Strand Partners, which is authorised and regulated in the United Kingdom by the
Financial Services Authority, is acting exclusively for GPG Acquisitions and no
one else in connection with the Offer and Strand Partners will not regard any
other person as a client in relation to the Offer and will not be responsible to
anyone other than GPG Acquisitions for providing the protections afforded
exclusively to its clients or for providing advice in relation to the Offer, the
contents of this announcement or any transaction or arrangement referred to
herein.
The availability of the Offer to persons not resident in and citizens of the
United Kingdom may be affected by laws of the relevant jurisdictions in which
they are citizens or in which they are resident. Such Overseas Shareholders
should inform themselves about, and observe, any applicable legal or regulatory
requirements of any such relevant jurisdiction. In particular, the Offer is not
being made, directly or indirectly, in, into or from or by the use of the mails
of or any means or instrumentality (including, without limitation, by means of
facsimile transmission, telex, telephone, internet or other forms of electronic
communication) of interstate or foreign commerce of, or by any facility of a
national, state or other securities exchange of, the United States, or in, into
or from Canada or Australia or any other jurisdiction if to do so would
constitute a violation of the relevant laws of such jurisdiction, and the Offer
will not be capable of acceptance by any such use, means, instrumentality or
facility from or within the United States, Canada or Australia or any other
jurisdiction where to do so would constitute a breach of any relevant securities
laws of that jurisdiction. Accordingly, copies of this announcement and the
Offer Document are not being, and must not be, mailed or otherwise distributed
or sent in or into or from the United States, Canada or Australia.

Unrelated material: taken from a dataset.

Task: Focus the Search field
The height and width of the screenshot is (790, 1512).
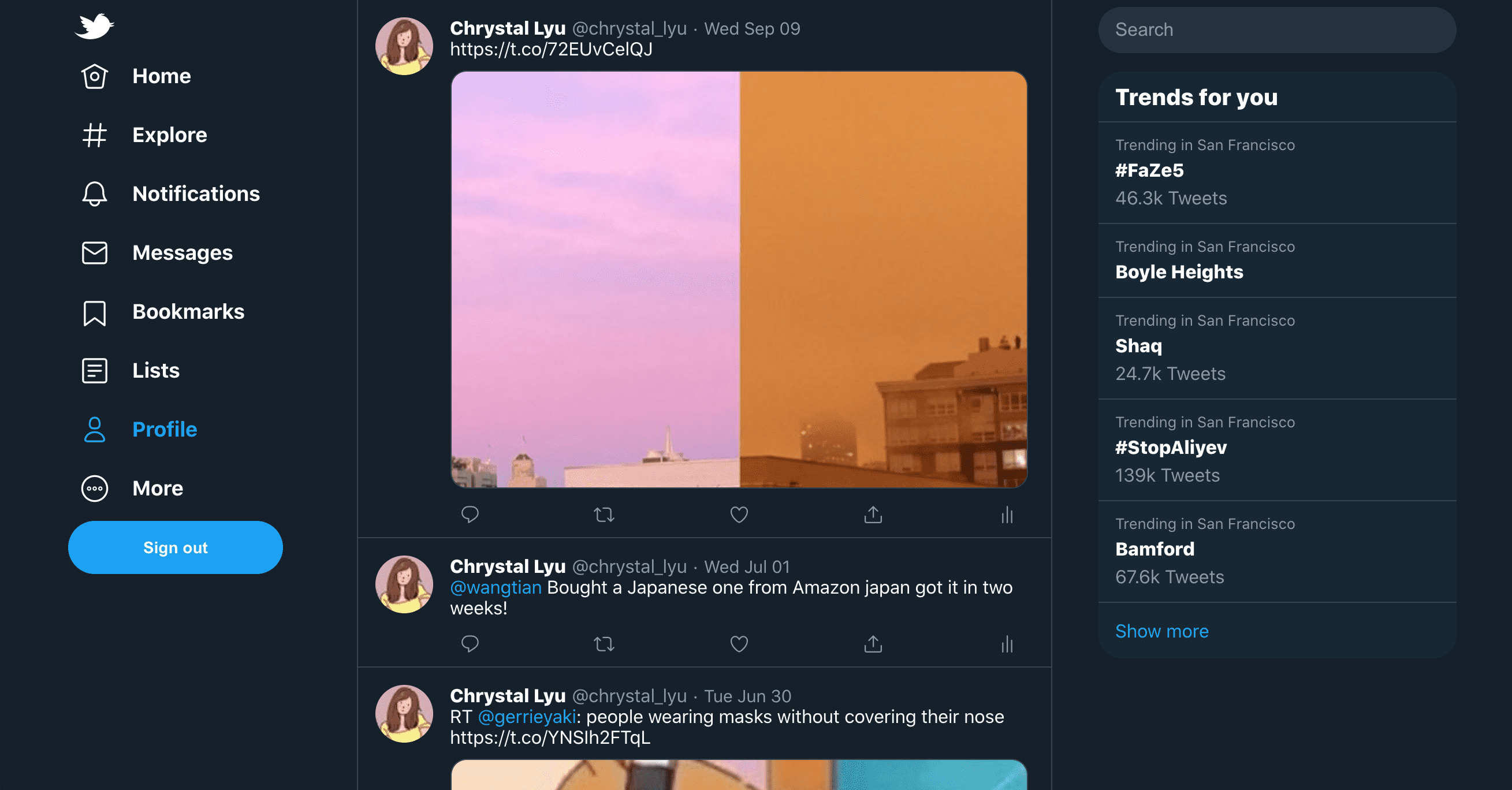Action: [1276, 30]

This announcement does not constitute, or form part of, an offer to sell or
purchase or an invitation to purchase or subscribe for any securities or the
solicitation of an offer to sell, purchase or subscribe for any securities,
pursuant to the Offer or otherwise. The Offer will be made solely by way of the
Offer Document and the related Form of Acceptance, contain the full terms and
conditions of the Offer.
This announcement, including information included or incorporated by reference
in this announcement, may contain "forward-looking statements" concerning
Newbury Racecourse, GPG Acquisitions or GPG plc. Generally, the words
"anticipate", "believe", "continue", "estimate", "expect", "forecast", "intend",
"may", "plan", "project", "should" and "will" or similar expressions identify
forward-looking statements. Such statements reflect the relevant company's
current views with respect to future events and are subject to risks and
uncertainties that could cause the actual results to differ materially from
those expressed in the forward-looking statements. Many of these risks and
uncertainties relate to factors that are beyond the relevant company's abilities
to control or estimate precisely, such as changes in general economic and
business conditions, changes in currency exchange rates and interest rates, lack
of acceptance of new exchange rates and interest rates, introduction of
competing products or services, lack of acceptance of new products or services,
changes in business strategy and the behaviour of other market participants and
therefore undue reliance should not be placed on such statements. No party
intends to, nor assumes any obligation to, update these forward-looking
statements, except as required pursuant to applicable law.